One example of a full-time arts activist is Kyle “Guante” Tran Myhre

Guante is a hip-hop artist, a two-time National Poetry Slam champion, an educator, a writer, and a contributor to Artistic Citizenship. He has “performed for justice” widely in the U.S. and abroad—from the United Nations, to the Soundset Hip-Hop Festival, to countless colleges, universities, clubs, theaters, and rallies across the U.S. His performances have been featured on BBC Radio 6-Music, MSNBC, Upworthy, Everyday Feminism, and Button Poetry. And he facilitates community workshops that use the arts as jumping-off points for deeper conversations about identity, power, empathy, and agency.

Here are two examples of Guante’s performances that exemplify his commitment to challenging dominant narratives related to race and racism, and deconstructing traditional notions of masculinity:

 

Many other examples by Guante and his colleagues are available on his website. 

Takeaway Thoughts and Questions

Do arts educators have a civic responsibility to do more than talk-talk-talk about artistic “response-ability” and social justice in their journal articles and at conferences?

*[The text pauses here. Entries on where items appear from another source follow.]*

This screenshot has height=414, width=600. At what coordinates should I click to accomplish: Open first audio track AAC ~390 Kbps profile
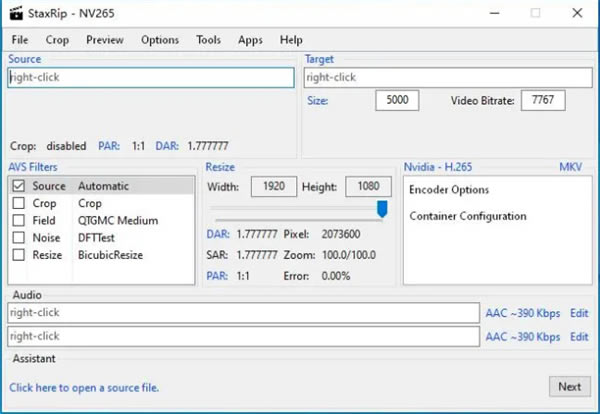[523, 313]
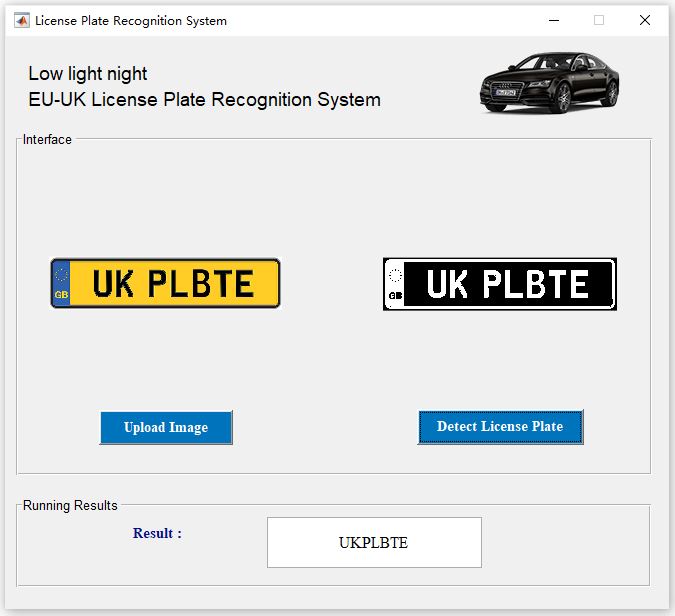Click the GB EU badge on yellow plate

pyautogui.click(x=61, y=284)
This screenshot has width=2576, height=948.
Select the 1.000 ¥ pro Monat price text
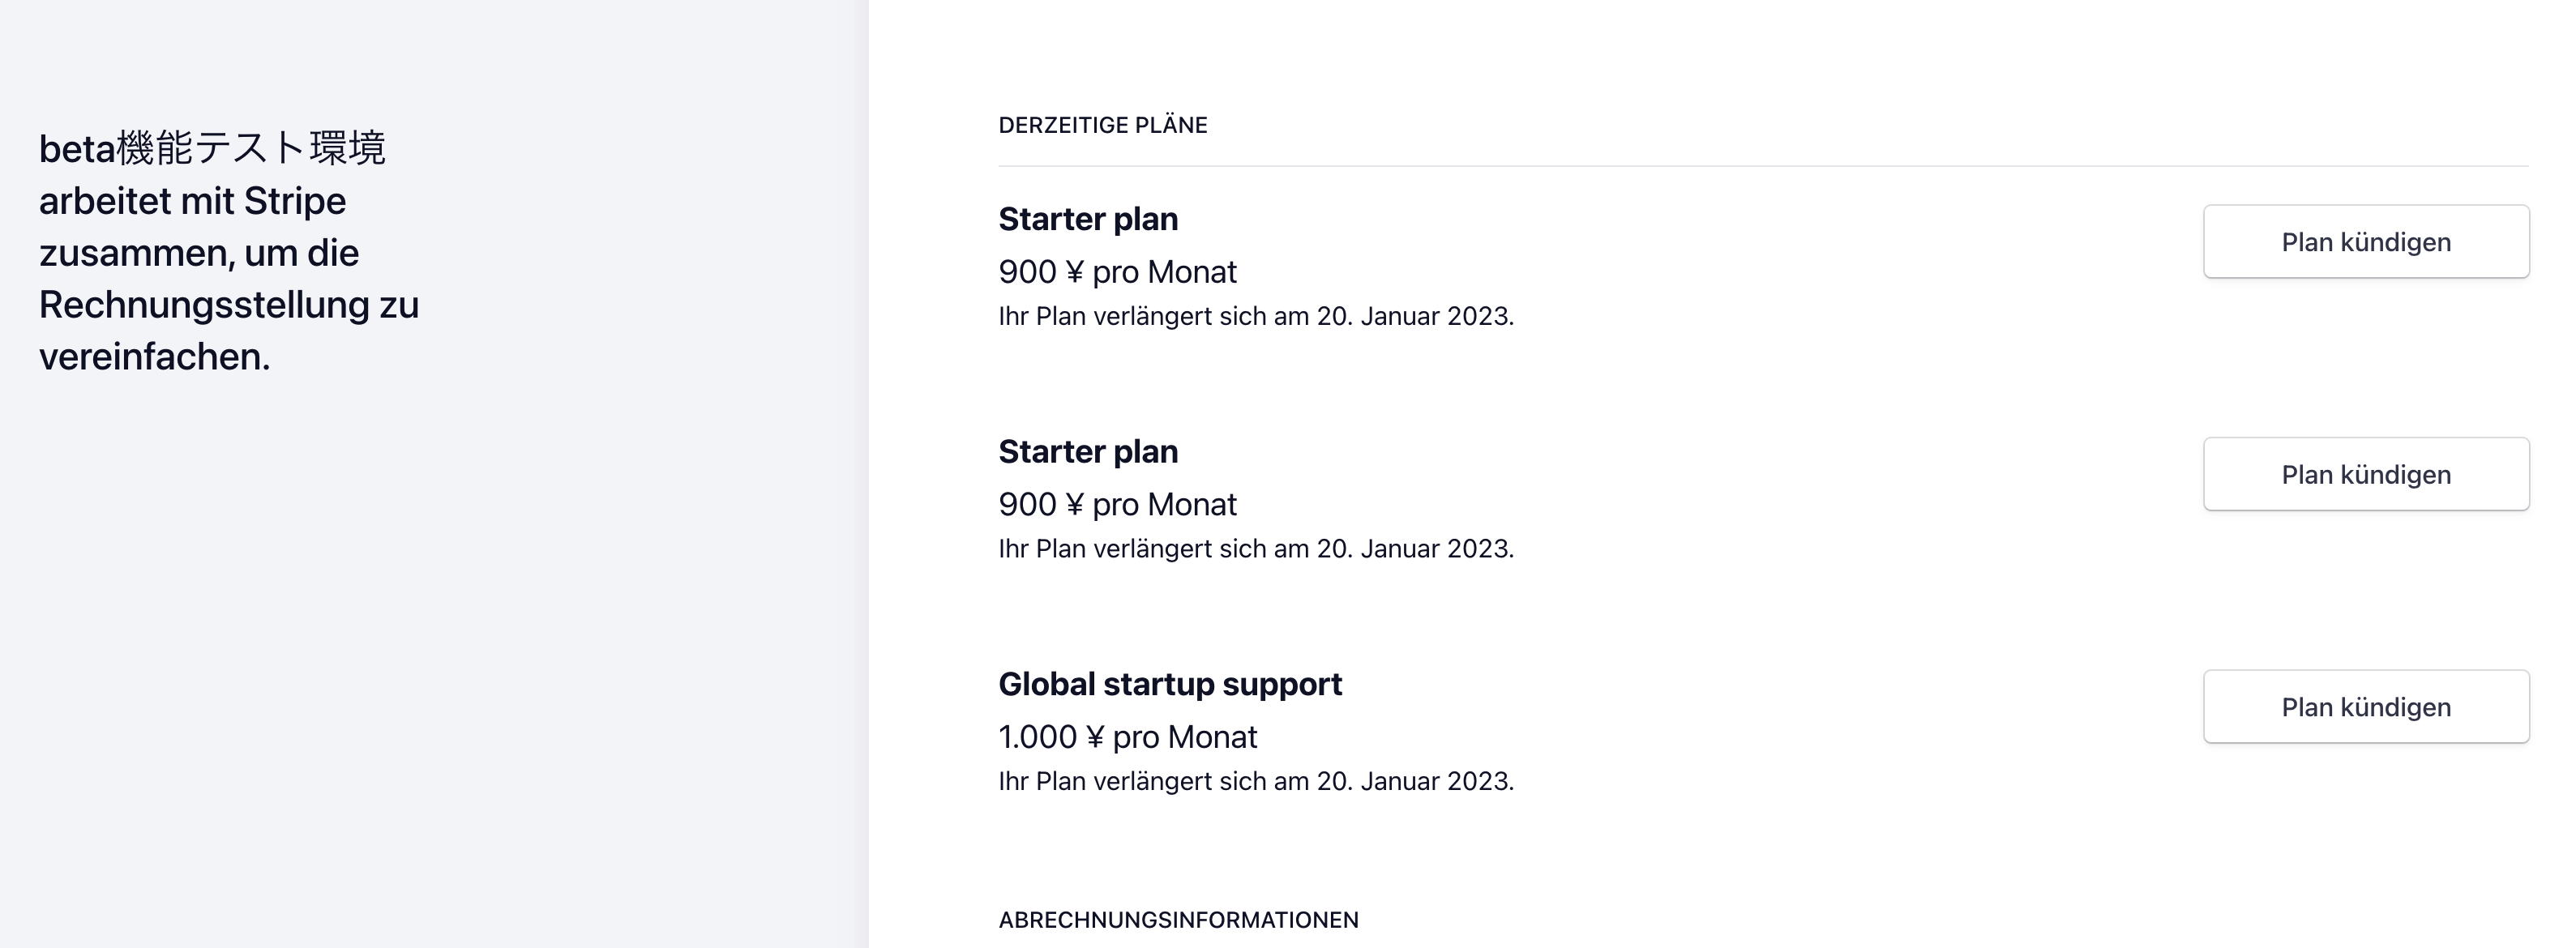click(1128, 736)
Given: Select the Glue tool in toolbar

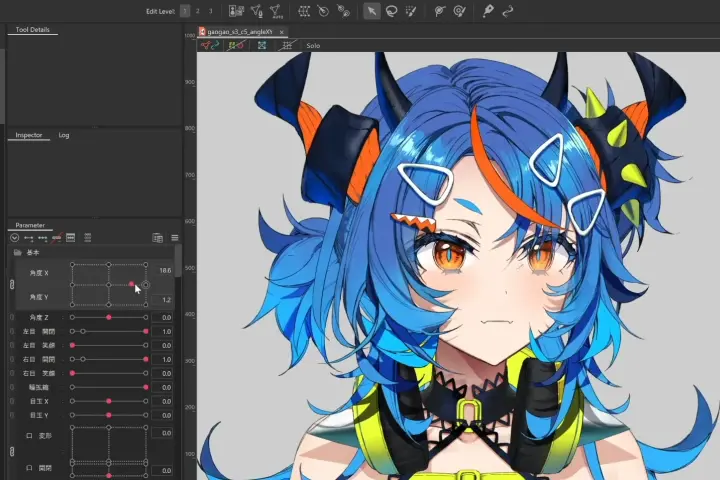Looking at the screenshot, I should click(343, 11).
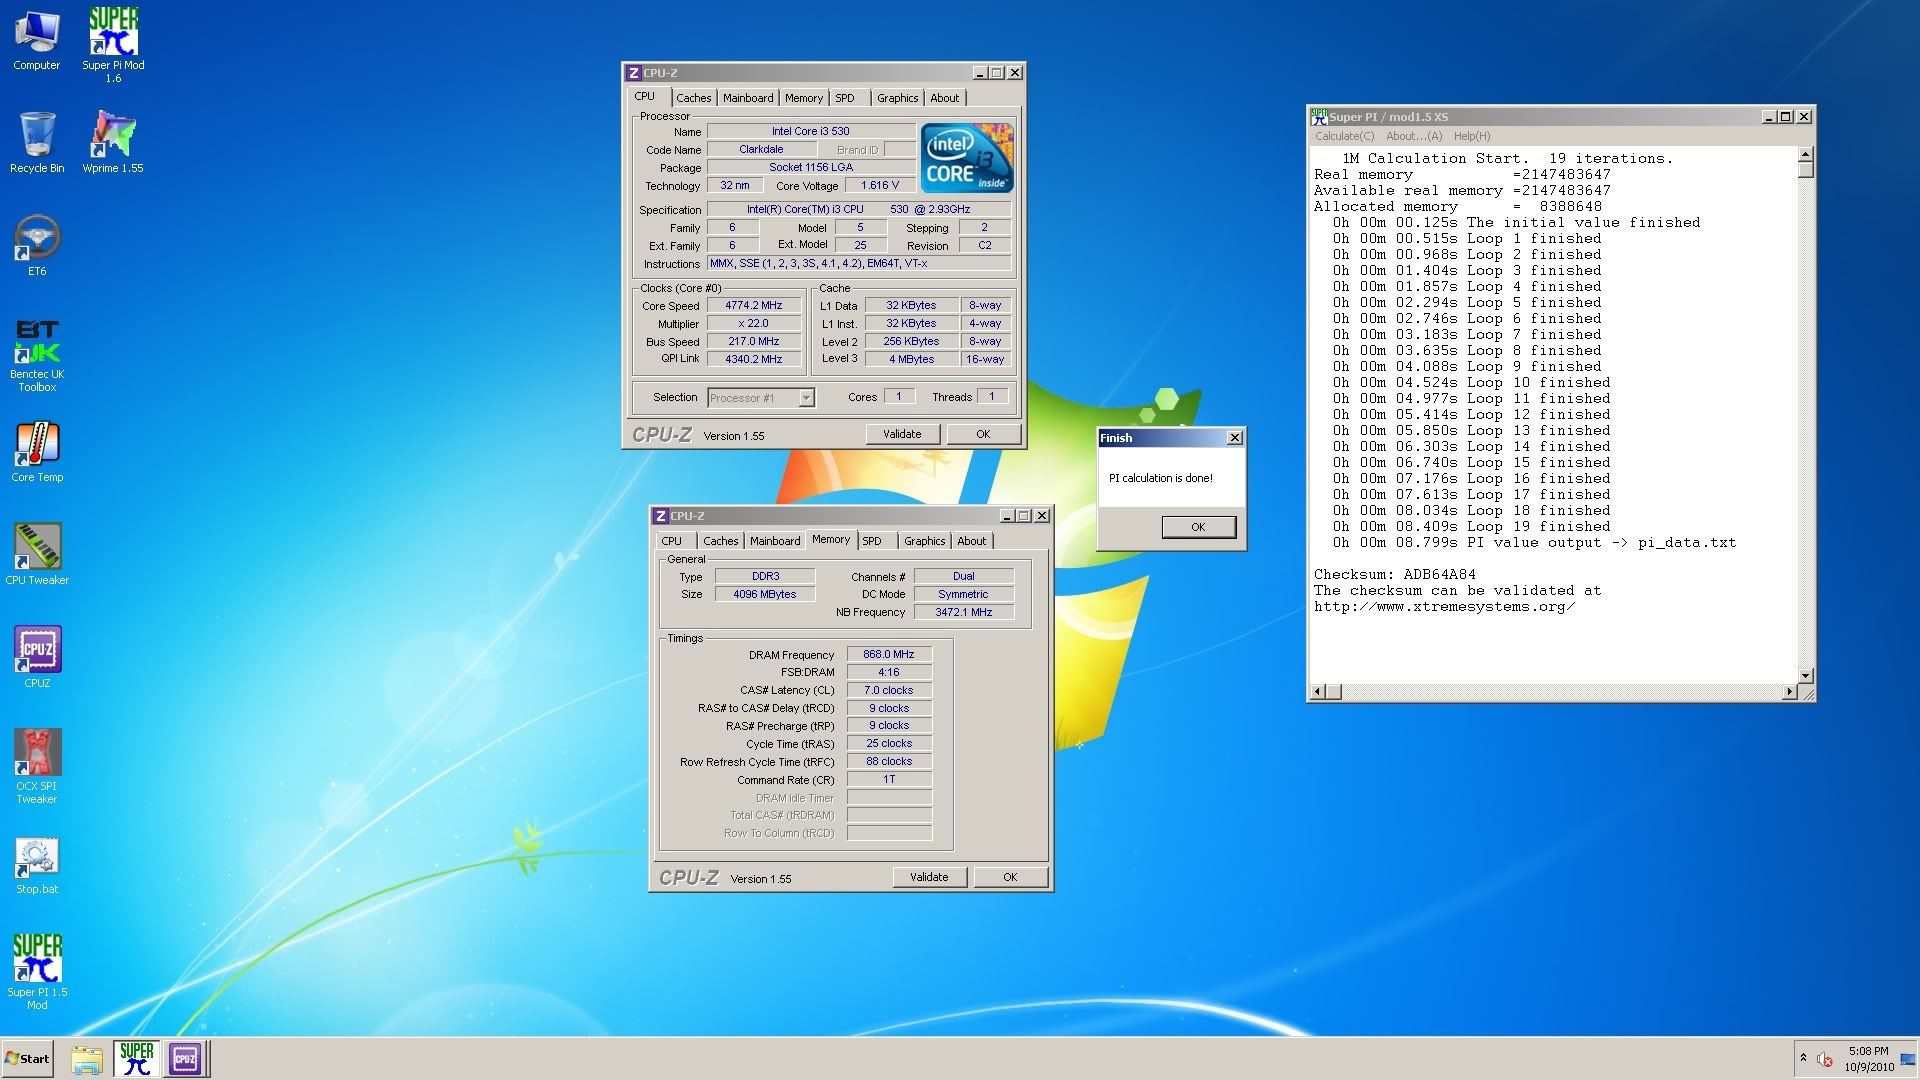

Writing and face-to-face discussions are important, of course, which is why we applaud a 2017 initiative at Michigan State University titled “Musicking Equity: Enacting Social Justice Through Music Education.”

Hopefully, such conferences will actually lead to “enacting” social justice in the sense of actual participation in public contention, acting for social justice, doing it, performing it, and creating “ethical spectacles” of/for social justice.

As David has emphasized in several articles and conference papers over the last 10 years—see “Socializing Music Education“;  “Artistic Citizenship as/for Music Education“; and “Canadian Music Schools: Toward a Somewhat Radical Mission“—“raising people’s consciousness about their oppression through reflection and talk is not enough: Physical and emotional support for actual participation in public contention is required” (Anyon). “Intellectualizing,” does not, by itself, move people—physically and emotionally—to take meaningful action for social justice.

To motivate people to join a social movement for meaningful resistance and positive change, it’s essential that they engage in some kind of action, as many scholars and activists have argued (Anyon 2005; McAdam, Tarrow & Tilly 2001; Meyer 2002; Payne 1995). The reason is that “people’s personal identities transform as they become socially active, and actions for social justice create new categories of participants and political groups: identities modify in the course of social interaction” (McAdam, Tarrow & Tilly). In Jean Anyon’s words, “One develops a political identity and commitment … from walking, marching, singing, attempting to vote, sitting in, or otherwise demonstrating with others.”